→ The task
Copy the data exactly, line for line.

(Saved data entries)
---
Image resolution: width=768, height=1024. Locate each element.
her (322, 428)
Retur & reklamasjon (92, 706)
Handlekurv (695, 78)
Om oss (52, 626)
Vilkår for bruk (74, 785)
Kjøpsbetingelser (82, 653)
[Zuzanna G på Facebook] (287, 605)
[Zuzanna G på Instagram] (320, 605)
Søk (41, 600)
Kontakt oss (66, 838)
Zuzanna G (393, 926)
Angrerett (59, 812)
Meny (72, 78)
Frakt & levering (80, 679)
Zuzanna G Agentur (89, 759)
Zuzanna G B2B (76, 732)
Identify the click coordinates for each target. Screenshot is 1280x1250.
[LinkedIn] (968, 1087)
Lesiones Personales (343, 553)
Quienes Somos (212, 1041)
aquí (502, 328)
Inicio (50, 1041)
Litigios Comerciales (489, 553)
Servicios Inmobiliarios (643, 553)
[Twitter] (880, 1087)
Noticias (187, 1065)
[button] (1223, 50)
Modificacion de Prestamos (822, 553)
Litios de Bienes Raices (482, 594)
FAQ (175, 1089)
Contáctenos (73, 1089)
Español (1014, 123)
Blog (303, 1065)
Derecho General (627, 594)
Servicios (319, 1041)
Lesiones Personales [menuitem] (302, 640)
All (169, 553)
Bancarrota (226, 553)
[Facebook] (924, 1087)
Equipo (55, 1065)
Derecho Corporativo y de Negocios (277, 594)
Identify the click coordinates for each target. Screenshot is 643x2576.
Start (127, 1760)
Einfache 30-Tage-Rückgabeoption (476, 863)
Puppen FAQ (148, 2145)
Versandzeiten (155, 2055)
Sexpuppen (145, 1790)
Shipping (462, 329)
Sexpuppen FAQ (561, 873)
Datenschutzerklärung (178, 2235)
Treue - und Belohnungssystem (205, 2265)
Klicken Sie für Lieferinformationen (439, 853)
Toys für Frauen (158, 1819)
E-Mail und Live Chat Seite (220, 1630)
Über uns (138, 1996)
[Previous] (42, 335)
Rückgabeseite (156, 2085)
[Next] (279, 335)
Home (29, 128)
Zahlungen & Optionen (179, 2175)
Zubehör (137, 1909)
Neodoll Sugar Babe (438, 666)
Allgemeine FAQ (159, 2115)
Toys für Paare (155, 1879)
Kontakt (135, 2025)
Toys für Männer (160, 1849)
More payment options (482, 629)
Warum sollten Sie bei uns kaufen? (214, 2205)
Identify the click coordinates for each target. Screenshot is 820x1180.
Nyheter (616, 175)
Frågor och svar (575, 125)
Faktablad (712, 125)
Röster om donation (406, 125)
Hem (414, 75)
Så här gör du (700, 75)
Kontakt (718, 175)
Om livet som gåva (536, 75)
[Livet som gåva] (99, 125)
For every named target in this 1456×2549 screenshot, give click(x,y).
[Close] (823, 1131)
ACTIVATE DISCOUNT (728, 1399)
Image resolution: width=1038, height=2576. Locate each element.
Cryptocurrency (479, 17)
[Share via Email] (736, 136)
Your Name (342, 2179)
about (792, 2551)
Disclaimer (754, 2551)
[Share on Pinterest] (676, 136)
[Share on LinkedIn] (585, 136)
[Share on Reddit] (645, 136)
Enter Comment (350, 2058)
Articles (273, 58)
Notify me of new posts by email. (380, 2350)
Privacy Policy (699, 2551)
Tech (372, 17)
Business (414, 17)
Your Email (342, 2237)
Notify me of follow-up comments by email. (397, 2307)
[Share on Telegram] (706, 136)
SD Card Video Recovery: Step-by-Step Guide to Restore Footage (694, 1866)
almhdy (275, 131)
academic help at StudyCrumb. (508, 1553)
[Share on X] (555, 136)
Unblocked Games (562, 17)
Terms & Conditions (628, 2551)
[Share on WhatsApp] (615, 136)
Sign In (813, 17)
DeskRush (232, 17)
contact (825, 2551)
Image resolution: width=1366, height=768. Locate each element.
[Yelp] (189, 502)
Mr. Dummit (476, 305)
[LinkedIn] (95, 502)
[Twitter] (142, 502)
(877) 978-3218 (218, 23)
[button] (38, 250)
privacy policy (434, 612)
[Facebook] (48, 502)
---
→ Result of this exercise
Image resolution: width=768, height=1024. Locate each element.
her (322, 428)
Retur & reklamasjon (92, 706)
Handlekurv (695, 78)
Om oss (52, 626)
Vilkår for bruk (74, 785)
Kjøpsbetingelser (82, 653)
[Zuzanna G på Facebook] (287, 605)
[Zuzanna G på Instagram] (320, 605)
Søk (41, 600)
Kontakt oss (66, 838)
Zuzanna G (393, 926)
Angrerett (59, 812)
Meny (72, 78)
Frakt & levering (80, 679)
Zuzanna G Agentur (89, 759)
Zuzanna G B2B (76, 732)
Identify the click coordinates for each target. Screenshot is 1280x1250.
[LinkedIn] (968, 1087)
Lesiones Personales (343, 553)
Quienes Somos (212, 1041)
aquí (502, 328)
Inicio (50, 1041)
Litigios Comerciales (489, 553)
Servicios Inmobiliarios (643, 553)
[Twitter] (880, 1087)
Noticias (187, 1065)
[button] (1223, 50)
Modificacion de Prestamos (822, 553)
Litios de Bienes Raices (482, 594)
FAQ (175, 1089)
Contáctenos (73, 1089)
Español (1014, 123)
Blog (303, 1065)
Derecho General (627, 594)
Servicios (319, 1041)
Lesiones Personales [menuitem] (302, 640)
All (169, 553)
Bancarrota (226, 553)
[Facebook] (924, 1087)
Equipo (55, 1065)
Derecho Corporativo y de Negocios (277, 594)
Identify the click coordinates for each target. Screenshot is 643x2576.
Start (127, 1760)
Einfache 30-Tage-Rückgabeoption (476, 863)
Puppen FAQ (148, 2145)
Versandzeiten (155, 2055)
Sexpuppen (145, 1790)
Shipping (462, 329)
Sexpuppen FAQ (561, 873)
Datenschutzerklärung (178, 2235)
Treue - und Belohnungssystem (205, 2265)
Klicken Sie für Lieferinformationen (439, 853)
Toys für Frauen (158, 1819)
E-Mail und Live Chat Seite (220, 1630)
Über uns (138, 1996)
[Previous] (42, 335)
Rückgabeseite (156, 2085)
[Next] (279, 335)
Home (29, 128)
Zahlungen & Optionen (179, 2175)
Zubehör (137, 1909)
Neodoll Sugar Babe (438, 666)
Allgemeine FAQ (159, 2115)
Toys für Paare (155, 1879)
Kontakt (135, 2025)
Toys für Männer (160, 1849)
More payment options (482, 629)
Warum sollten Sie bei uns kaufen? (214, 2205)
Identify the click coordinates for each target. Screenshot is 820x1180.
Nyheter (616, 175)
Frågor och svar (575, 125)
Faktablad (712, 125)
Röster om donation (406, 125)
Hem (414, 75)
Så här gör du (700, 75)
Kontakt (718, 175)
Om livet som gåva (536, 75)
[Livet som gåva] (99, 125)
For every named target in this 1456×2549 screenshot, give click(x,y).
[Close] (823, 1131)
ACTIVATE DISCOUNT (728, 1399)
Image resolution: width=1038, height=2576. Locate each element.
Cryptocurrency (479, 17)
[Share via Email] (736, 136)
Your Name (342, 2179)
about (792, 2551)
Disclaimer (754, 2551)
[Share on Pinterest] (676, 136)
[Share on LinkedIn] (585, 136)
[Share on Reddit] (645, 136)
Enter Comment (350, 2058)
Articles (273, 58)
Notify me of new posts by email. (380, 2350)
Privacy Policy (699, 2551)
Tech (372, 17)
Business (414, 17)
Your Email (342, 2237)
Notify me of follow-up comments by email. (397, 2307)
[Share on Telegram] (706, 136)
SD Card Video Recovery: Step-by-Step Guide to Restore Footage (694, 1866)
almhdy (275, 131)
academic help at StudyCrumb. (508, 1553)
[Share on X] (555, 136)
Unblocked Games (562, 17)
Terms & Conditions (628, 2551)
[Share on WhatsApp] (615, 136)
Sign In (813, 17)
DeskRush (232, 17)
contact (825, 2551)
Image resolution: width=1366, height=768. Locate each element.
[Yelp] (189, 502)
Mr. Dummit (476, 305)
[LinkedIn] (95, 502)
[Twitter] (142, 502)
(877) 978-3218 (218, 23)
[button] (38, 250)
privacy policy (434, 612)
[Facebook] (48, 502)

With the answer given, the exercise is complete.